In February 1998, two white supremacists were arrested in Las Vegas, United States, on suspicion of plotting a terrorist attack with a biological agent, believed to be anthrax. Although the agent was later found to be harmless, one of the detainees, a scientist, was at the time of his arrest on probation for obtaining bubonic plague bacteria from a laboratory.

These isolated events have highlighted growing concern over possible terrorist use of chemical or biological agents. Analysts point to the growth of increasingly marginalized groups, including religious fanatics and separatist or survivalist factions, who may be less constrained by the need for public sympathy for their cause.

VIII. International Control

The Hague Conference of 1899 made an attempt to outlaw projectiles carrying poison gases; the agreement to this effect lasted only until World War I. In Geneva in 1925 a League of Nations protocol against chemical and biological war was signed; it was not, however, ratified by the United States until 1974. The treaty outlaws the first use of such weapons in warfare, but nations generally reserve the right to use them in retaliation. Arms control agreements totally banning chemical warfare have proved difficult to achieve.

A. Chemical Weapons Convention

At the George Bush-Mikhail Gorbachev summit in June 1990, a treaty was signed providing for both the United States and the Union of Soviet Socialist Republics to reduce stockpiles of chemical weapons. In May 1991, 19 industrial nations—including the United States—committed to adopt controls on the export of 50 common chemicals used to manufacture these weapons. The Chemical Weapons Convention (CWC) of 1993 banned manufacture of chemical weapons and restricts trade in substances used to make them. In April 1997 the CWC came into force, and as a result it is estimated that just under 10 per cent of the world’s stockpile had been destroyed by 2004.

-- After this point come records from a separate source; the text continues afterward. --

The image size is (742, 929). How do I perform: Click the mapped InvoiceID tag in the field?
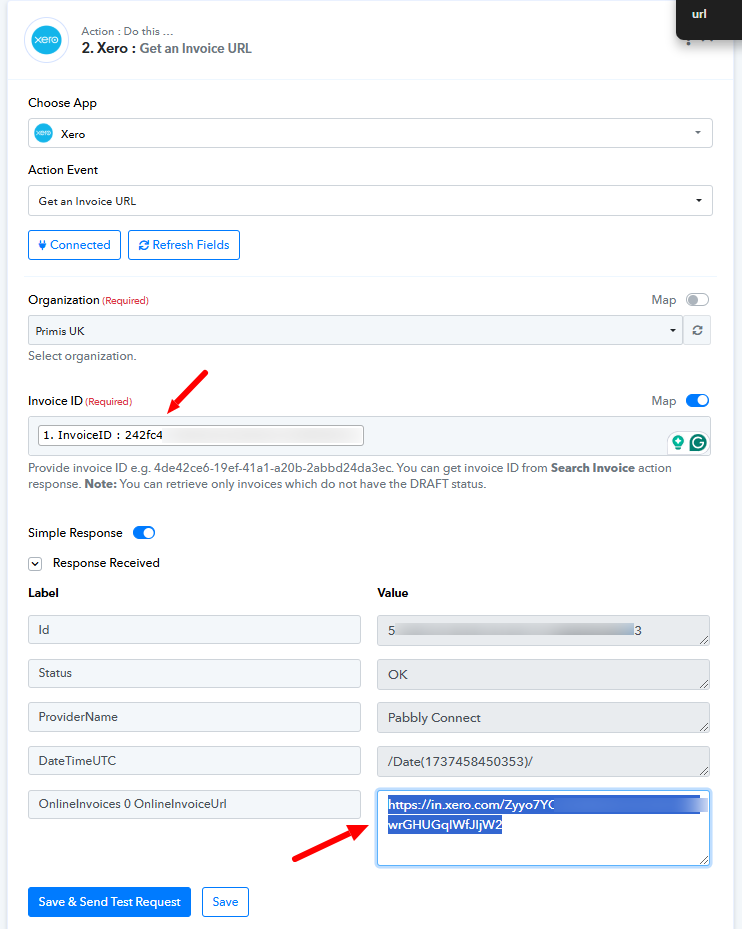(201, 435)
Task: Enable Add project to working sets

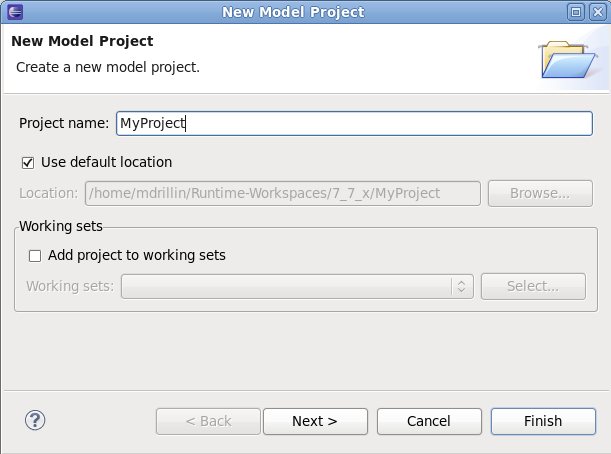Action: pyautogui.click(x=35, y=256)
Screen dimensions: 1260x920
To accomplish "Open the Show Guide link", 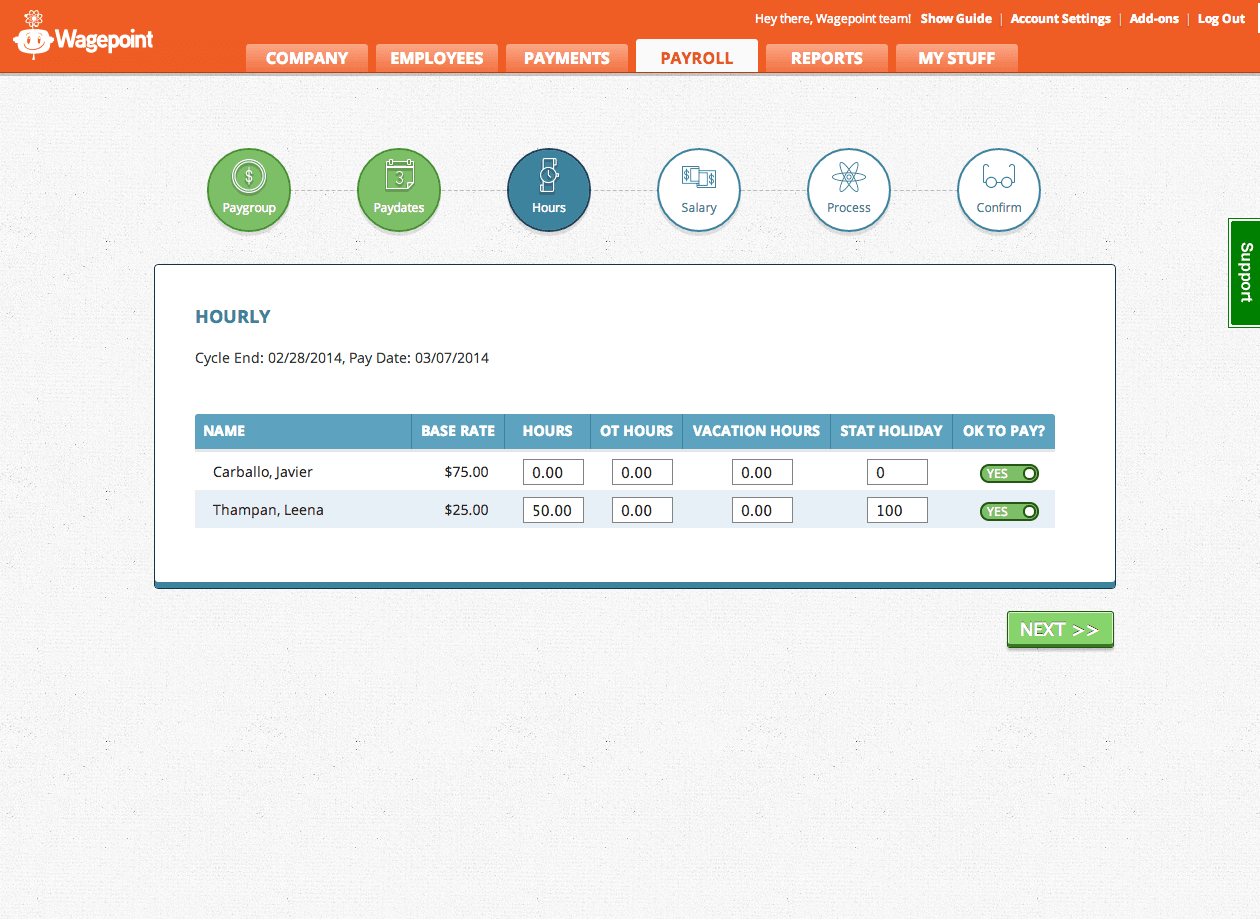I will tap(956, 19).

B. Biological Weapons Convention

A treaty totally banning biological warfare was drawn up by the Geneva Disarmament Conference in 1971 and approved by the UN General Assembly. Some 80 nations signed the Biological Weapons Convention (BWC), which the United States ratified in 1974. This treaty is unique because it outlaws the use of a whole class of weapons among most of the nations of the world. Its effectiveness, however, is still questionable; progress in genetic engineering has also complicated this issue. The 1994 BWC has still to finalize a legally binding protocol for all nations. Verification of a ban on biological weapons is far harder to enforce than its chemical equivalent, as biological agents have to be produced in laboratories before antidotes to them can be made; only small amounts of such stocks would be needed by saboteurs.

When a crisis over weapons in Iraq in February 1998 was resolved by an agreement that allowed UN weapons inspectors unconditional access to all sites, world attention was concentrated on the threat of biological weapons. However, the many discoveries made by UNSCOM inspectors made a successful verification programme more possible in the future. The United States have called for the protocol of the 1994 BWC to be finalized, which would include setting up a rigorous biological warfare inspectorate capable of investigating any illegal use of biological agents, and an international network to monitor emerging infectious diseases. These measures are expected to elicit support from governments aware of the dangers of terrorist attack within their boundaries, although the pharmaceuticals and biotechnology industries may oppose intrusive measures.